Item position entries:
· · · ·
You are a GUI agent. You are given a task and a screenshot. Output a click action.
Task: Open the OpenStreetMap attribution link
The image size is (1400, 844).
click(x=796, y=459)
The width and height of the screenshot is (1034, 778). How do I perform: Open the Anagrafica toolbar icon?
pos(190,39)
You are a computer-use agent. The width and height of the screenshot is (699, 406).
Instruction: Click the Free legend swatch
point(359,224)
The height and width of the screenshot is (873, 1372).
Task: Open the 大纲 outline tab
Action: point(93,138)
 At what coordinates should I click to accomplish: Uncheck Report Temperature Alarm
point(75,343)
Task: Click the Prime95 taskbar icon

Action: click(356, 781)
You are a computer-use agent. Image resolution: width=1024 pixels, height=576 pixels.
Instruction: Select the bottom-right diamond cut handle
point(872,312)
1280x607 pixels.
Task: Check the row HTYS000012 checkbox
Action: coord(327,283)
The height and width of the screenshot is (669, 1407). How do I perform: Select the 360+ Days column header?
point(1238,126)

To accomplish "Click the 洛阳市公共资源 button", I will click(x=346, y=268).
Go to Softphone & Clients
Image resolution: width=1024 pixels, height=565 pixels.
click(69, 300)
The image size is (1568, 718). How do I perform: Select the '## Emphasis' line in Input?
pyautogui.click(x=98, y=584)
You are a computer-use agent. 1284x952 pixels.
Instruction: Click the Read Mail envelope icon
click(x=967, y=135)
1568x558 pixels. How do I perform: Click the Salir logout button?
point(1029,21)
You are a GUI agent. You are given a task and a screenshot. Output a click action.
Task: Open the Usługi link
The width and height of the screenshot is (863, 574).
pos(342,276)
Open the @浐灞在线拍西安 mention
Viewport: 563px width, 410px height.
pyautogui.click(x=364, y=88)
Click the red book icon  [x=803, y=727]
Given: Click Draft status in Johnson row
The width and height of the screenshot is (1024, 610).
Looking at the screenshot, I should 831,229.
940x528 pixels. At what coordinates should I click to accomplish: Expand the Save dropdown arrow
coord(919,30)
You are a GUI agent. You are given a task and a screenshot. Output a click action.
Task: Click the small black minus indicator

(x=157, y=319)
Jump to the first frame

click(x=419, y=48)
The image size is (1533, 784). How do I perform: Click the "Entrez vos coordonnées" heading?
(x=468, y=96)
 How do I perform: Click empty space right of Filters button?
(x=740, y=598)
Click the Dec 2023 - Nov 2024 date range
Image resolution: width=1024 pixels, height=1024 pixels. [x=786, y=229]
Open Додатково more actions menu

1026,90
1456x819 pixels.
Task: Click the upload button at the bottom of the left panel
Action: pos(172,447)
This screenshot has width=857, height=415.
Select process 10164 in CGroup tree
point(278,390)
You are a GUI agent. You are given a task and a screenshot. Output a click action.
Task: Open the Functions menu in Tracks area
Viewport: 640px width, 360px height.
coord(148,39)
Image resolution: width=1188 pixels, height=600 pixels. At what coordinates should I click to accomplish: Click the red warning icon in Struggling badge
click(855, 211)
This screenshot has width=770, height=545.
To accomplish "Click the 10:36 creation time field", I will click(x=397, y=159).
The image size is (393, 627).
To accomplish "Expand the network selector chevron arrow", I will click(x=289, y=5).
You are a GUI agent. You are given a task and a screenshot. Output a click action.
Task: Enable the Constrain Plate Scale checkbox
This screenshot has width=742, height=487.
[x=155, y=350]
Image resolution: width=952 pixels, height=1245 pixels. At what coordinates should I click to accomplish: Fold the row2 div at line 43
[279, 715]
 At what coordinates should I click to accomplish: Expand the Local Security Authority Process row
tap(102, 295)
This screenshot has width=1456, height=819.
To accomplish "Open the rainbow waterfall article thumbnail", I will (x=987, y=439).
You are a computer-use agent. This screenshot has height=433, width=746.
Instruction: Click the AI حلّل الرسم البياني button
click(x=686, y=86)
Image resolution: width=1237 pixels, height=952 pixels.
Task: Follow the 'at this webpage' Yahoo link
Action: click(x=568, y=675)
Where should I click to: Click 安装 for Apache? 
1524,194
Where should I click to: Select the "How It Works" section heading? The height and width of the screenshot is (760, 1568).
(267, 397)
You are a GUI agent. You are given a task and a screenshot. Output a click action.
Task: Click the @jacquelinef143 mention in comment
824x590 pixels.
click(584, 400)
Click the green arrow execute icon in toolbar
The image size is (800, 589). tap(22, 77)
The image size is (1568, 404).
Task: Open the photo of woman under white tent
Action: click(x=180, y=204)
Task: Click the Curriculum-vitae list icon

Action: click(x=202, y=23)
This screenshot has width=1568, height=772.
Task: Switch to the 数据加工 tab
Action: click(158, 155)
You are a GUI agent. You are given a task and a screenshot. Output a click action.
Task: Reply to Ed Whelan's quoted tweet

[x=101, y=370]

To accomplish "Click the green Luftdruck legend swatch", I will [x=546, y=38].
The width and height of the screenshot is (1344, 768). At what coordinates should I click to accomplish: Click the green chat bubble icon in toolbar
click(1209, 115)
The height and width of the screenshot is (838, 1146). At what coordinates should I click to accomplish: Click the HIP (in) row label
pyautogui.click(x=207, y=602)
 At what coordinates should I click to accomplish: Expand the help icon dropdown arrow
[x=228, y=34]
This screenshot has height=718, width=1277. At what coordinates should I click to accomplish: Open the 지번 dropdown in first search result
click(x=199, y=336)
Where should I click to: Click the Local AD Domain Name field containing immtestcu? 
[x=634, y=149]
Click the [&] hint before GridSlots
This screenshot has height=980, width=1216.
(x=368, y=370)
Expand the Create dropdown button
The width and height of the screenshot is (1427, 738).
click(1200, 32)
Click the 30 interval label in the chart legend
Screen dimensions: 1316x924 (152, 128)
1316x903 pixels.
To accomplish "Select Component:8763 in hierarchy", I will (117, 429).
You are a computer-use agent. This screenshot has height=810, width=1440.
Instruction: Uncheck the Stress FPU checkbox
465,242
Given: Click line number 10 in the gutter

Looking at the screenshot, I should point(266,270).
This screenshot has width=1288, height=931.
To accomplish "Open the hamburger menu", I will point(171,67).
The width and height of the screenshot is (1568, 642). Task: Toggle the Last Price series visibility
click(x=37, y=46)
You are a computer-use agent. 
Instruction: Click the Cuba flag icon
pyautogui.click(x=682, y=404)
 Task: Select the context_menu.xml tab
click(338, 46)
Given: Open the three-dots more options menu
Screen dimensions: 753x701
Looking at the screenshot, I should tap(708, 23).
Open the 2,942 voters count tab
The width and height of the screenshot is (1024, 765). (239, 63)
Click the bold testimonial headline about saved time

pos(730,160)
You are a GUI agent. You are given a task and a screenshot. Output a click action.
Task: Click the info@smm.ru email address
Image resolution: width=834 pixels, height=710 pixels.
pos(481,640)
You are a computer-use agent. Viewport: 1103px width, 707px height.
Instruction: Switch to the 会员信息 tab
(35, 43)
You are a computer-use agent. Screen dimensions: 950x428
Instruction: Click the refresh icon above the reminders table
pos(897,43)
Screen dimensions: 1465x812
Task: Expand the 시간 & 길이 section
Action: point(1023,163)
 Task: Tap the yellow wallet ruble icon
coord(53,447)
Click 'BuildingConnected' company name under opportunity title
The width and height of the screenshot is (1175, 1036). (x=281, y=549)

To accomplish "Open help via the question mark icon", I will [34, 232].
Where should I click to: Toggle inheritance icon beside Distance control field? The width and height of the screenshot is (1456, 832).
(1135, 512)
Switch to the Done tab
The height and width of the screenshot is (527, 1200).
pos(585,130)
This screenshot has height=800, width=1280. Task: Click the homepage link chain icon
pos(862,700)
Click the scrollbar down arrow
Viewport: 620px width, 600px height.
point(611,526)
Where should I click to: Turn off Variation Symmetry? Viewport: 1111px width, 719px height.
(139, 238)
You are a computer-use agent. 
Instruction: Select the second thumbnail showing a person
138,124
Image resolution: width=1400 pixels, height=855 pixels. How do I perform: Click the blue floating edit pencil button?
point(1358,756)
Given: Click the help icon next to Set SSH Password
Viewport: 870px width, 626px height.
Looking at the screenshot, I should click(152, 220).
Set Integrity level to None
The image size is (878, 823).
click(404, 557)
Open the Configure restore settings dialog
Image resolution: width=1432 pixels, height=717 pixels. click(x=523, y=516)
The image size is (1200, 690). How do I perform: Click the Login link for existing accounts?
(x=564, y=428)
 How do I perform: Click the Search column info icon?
· · · ·
Problem requirements: Copy out the records above word for word, from their very first line down to the line containing "pos(190,39)", with both of those lines included.

Solution:
You are a GUI agent. You are given a task and a screenshot. Output a click action.
Task: Open the OpenStreetMap attribution link
The image size is (1400, 844).
click(x=796, y=459)
The width and height of the screenshot is (1034, 778). How do I perform: Open the Anagrafica toolbar icon?
pos(190,39)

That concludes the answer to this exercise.